1 is a schematic cross-sectional view of a sealing material of a single-layer structure according to a comparative example.
Figs. 2 to 4 are schematic cross-sectional views of a sealing member of a multilayer structure according to the present invention.
5 is a cross-sectional view of an optical element to which an encapsulant according to the present invention is applied.
Description of the Related Art
1: Lens
2: Encapsulation material
3: Gold Wire
4: Reflector
5: Die Attach Adhesive
6: Lead Frame

Hereinafter, the present invention will be described in detail.
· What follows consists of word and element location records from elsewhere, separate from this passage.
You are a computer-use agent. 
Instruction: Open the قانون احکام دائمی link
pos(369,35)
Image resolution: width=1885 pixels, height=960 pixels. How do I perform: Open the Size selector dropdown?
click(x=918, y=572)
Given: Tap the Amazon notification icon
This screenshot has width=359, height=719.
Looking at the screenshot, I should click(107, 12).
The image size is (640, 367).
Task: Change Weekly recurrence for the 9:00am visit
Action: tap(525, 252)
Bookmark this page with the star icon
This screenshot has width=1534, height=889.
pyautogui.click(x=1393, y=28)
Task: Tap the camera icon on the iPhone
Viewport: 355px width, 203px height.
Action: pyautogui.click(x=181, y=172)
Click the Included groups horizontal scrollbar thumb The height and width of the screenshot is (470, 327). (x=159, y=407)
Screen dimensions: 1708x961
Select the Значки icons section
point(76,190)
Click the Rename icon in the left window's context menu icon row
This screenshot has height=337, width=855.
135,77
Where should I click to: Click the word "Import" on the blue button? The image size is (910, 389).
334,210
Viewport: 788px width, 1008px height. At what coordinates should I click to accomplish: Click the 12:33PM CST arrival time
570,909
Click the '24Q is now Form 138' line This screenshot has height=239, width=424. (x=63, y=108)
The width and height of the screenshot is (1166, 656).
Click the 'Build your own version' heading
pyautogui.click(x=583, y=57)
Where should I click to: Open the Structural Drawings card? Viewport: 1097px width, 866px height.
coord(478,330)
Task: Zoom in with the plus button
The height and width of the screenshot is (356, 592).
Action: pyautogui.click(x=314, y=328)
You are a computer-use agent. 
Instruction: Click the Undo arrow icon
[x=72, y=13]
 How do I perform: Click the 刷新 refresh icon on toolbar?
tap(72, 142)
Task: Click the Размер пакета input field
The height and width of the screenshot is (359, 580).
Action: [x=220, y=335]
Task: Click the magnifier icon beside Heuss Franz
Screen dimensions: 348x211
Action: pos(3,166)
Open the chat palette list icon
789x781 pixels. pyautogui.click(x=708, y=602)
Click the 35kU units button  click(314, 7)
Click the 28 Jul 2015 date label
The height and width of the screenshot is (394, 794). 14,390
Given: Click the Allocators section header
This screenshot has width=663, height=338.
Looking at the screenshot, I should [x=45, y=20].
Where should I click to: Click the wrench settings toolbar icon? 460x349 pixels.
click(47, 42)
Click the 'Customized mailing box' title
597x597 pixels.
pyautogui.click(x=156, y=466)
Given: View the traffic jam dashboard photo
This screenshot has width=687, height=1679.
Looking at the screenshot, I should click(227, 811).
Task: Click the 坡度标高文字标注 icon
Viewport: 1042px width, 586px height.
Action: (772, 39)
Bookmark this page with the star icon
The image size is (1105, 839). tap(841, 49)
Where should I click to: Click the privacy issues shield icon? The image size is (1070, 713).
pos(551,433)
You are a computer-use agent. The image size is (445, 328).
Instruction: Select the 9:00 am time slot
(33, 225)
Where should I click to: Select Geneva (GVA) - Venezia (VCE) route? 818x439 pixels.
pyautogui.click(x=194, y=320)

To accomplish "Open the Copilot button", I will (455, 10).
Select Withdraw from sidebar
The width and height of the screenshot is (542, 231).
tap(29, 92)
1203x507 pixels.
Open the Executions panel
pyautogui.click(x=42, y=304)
The sealing method of an optical element of the present invention is characterized in that a silicon layer-polysilazane layer or polysilazane layer-silicon layer is sequentially formed as an encapsulating material on the surface of an optical element to be sealed in an optical element sealing method .

In the present invention, the silicon layer may be formed by coating a composition for forming a silicon layer on a substrate on which a coating layer is to be formed. The composition for forming a silicon layer may be a known composition. Preferably, the composition for forming a silicon layer comprises polyhedral oligomeric silsesquioxane (POSS) represented by the following general formula (1-1) or (1-2) It is good:

[Formula 1-1]

       [Formula 1-2]

In the above equations,

Each R is independently a compound of the formula (2-1) or (2-2): < EMI ID =

[Formula 2-1]

[Formula 2-2]

In the above equations,

R ₁ to R ₆ are each independently hydrogen, aryl C 1 -C 20 alkyl, alkenyl, or having 6 to 50 carbon atoms, preferably hydrogen, methyl, ethyl, vinyl or phenyl, more preferably R ₁ is is hydrogen or methyl, R ₂ is methyl or phenyl, R ₃ is hydrogen, methyl or phenyl, R ₄ is hydrogen, methyl or vinyl, R ₅ is methyl, vinyl or phenyl, R ₆ is methyl, ethyl, or methyl ego;

Each Ra is independently hydrogen or chlorine;

z is an integer of 3 to 20, preferably an integer of 5 to 20 ;

a and b are each independently an integer of 0 to 20, wherein a + b is an integer of 3 to 20,

M, Ma and Mb are each independently methyl or phenyl.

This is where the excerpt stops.